WORK REQUIRED: Write out exactly the lines of the entries below from the one holding "This screenshot has width=1232, height=963." to the one holding "Task: Select the טמפלייטים tab", inclusive, and leave out all other lines.

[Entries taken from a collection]
============================================================

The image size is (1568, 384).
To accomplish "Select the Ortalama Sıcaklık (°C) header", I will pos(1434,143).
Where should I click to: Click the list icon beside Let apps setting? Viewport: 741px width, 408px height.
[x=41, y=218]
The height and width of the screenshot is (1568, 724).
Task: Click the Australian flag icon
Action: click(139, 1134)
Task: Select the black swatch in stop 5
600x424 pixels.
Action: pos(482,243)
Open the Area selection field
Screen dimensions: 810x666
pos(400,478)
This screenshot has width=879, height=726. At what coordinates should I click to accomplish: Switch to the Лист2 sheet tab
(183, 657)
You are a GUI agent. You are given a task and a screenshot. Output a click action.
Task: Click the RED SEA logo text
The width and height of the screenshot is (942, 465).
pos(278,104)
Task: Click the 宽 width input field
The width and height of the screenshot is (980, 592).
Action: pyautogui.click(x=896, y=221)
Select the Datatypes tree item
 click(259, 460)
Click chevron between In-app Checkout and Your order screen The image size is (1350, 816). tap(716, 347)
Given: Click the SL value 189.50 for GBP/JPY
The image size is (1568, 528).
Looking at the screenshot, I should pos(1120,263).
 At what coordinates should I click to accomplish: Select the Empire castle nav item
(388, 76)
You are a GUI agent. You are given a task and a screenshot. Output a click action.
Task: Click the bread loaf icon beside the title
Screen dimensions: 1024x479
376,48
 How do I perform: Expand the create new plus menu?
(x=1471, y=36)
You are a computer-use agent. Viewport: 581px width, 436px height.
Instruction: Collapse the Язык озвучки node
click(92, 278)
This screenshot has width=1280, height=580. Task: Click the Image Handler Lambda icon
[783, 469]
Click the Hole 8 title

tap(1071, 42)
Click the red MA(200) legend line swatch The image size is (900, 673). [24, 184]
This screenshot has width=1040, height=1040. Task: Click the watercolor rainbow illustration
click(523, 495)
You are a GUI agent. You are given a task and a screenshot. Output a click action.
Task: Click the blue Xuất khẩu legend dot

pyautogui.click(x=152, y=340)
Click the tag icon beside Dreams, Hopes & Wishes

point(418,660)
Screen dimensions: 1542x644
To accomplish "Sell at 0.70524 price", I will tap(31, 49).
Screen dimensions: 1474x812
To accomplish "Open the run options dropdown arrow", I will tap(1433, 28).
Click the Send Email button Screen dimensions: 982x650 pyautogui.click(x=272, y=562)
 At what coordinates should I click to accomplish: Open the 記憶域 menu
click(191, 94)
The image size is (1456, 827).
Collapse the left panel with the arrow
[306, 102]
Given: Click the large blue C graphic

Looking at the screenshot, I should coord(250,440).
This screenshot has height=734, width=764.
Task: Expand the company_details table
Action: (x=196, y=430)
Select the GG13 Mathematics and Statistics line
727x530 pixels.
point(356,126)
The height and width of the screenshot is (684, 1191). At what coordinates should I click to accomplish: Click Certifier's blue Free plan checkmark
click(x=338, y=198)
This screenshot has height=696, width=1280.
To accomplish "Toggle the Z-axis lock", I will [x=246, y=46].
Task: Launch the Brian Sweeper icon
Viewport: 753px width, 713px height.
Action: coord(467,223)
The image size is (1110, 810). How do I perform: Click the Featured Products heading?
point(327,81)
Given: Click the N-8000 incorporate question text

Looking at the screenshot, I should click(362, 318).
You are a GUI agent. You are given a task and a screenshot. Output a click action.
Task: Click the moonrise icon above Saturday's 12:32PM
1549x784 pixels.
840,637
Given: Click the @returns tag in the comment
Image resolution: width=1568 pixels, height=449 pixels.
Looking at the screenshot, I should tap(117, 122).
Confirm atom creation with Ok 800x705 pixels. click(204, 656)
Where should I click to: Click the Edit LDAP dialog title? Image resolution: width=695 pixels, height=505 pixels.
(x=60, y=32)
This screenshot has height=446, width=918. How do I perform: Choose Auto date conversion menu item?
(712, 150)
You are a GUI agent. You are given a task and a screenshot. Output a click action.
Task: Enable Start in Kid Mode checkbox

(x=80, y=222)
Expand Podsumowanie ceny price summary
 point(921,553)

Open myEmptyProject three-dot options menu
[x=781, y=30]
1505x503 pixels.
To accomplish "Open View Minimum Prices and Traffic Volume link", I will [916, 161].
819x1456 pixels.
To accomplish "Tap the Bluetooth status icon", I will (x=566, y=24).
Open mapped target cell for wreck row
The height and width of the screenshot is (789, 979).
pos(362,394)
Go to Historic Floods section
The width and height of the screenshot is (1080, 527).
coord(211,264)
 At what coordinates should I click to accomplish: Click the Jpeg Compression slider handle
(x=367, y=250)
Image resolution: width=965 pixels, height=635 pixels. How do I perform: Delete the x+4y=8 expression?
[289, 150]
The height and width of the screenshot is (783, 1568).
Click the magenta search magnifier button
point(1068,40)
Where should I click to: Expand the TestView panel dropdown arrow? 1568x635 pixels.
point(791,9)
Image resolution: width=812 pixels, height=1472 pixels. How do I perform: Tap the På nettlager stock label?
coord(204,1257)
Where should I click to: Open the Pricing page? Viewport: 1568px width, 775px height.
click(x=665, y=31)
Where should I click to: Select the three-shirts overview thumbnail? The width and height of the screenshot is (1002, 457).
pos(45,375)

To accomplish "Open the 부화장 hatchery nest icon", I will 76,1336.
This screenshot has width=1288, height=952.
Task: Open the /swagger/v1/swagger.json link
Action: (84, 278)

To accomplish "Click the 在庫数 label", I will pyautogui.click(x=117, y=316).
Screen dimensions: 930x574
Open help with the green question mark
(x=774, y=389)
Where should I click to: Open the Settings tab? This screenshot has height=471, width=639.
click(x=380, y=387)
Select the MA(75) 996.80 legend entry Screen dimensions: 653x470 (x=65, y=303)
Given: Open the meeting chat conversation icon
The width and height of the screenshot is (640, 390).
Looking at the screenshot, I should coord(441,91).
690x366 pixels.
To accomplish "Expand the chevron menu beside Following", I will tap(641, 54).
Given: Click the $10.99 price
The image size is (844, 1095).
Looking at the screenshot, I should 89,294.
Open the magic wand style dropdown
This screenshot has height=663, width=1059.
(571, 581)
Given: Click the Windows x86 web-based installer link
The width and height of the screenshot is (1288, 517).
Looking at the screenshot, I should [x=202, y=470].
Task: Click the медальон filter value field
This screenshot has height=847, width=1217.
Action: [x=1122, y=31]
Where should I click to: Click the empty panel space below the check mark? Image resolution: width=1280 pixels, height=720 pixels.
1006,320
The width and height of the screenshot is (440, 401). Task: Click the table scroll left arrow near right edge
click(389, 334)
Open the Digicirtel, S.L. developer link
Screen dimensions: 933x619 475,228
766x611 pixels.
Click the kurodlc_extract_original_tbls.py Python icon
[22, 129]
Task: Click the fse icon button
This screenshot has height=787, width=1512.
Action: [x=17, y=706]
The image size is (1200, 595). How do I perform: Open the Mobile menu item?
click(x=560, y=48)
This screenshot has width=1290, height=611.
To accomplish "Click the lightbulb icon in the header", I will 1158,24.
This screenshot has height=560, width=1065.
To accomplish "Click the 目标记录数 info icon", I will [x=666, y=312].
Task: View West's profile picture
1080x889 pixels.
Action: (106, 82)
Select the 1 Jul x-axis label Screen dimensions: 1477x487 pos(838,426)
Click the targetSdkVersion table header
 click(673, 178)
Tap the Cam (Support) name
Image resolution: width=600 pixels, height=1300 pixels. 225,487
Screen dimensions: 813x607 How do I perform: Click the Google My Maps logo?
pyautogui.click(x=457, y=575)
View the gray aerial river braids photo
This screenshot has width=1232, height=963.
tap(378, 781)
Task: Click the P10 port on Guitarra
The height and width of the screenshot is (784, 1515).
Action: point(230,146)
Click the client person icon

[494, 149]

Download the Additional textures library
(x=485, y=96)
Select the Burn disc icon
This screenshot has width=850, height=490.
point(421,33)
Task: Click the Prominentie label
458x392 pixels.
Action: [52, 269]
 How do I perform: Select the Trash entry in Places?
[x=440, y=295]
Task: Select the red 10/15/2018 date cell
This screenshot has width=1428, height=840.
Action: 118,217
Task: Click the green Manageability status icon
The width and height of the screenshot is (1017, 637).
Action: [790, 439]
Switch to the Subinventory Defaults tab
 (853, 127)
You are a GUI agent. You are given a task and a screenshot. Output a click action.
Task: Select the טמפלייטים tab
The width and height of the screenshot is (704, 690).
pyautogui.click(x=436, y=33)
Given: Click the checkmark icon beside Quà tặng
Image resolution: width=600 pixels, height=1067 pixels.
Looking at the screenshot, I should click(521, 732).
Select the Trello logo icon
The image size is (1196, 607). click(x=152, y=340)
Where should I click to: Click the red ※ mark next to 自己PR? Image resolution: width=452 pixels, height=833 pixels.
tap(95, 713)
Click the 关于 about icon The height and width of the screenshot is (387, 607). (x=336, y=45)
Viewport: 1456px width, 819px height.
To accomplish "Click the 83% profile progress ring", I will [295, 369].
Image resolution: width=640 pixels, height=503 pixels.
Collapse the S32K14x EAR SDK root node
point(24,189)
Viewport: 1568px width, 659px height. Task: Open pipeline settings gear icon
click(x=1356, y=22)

============================================================

TASK RESPONSE:
This screenshot has width=1232, height=963.
tap(378, 781)
Task: Click the P10 port on Guitarra
The height and width of the screenshot is (784, 1515).
Action: point(230,146)
Click the client person icon

[494, 149]

Download the Additional textures library
(x=485, y=96)
Select the Burn disc icon
This screenshot has width=850, height=490.
point(421,33)
Task: Click the Prominentie label
458x392 pixels.
Action: [52, 269]
 How do I perform: Select the Trash entry in Places?
[x=440, y=295]
Task: Select the red 10/15/2018 date cell
This screenshot has width=1428, height=840.
Action: 118,217
Task: Click the green Manageability status icon
The width and height of the screenshot is (1017, 637).
Action: [790, 439]
Switch to the Subinventory Defaults tab
 (853, 127)
You are a GUI agent. You are given a task and a screenshot. Output a click action.
Task: Select the טמפלייטים tab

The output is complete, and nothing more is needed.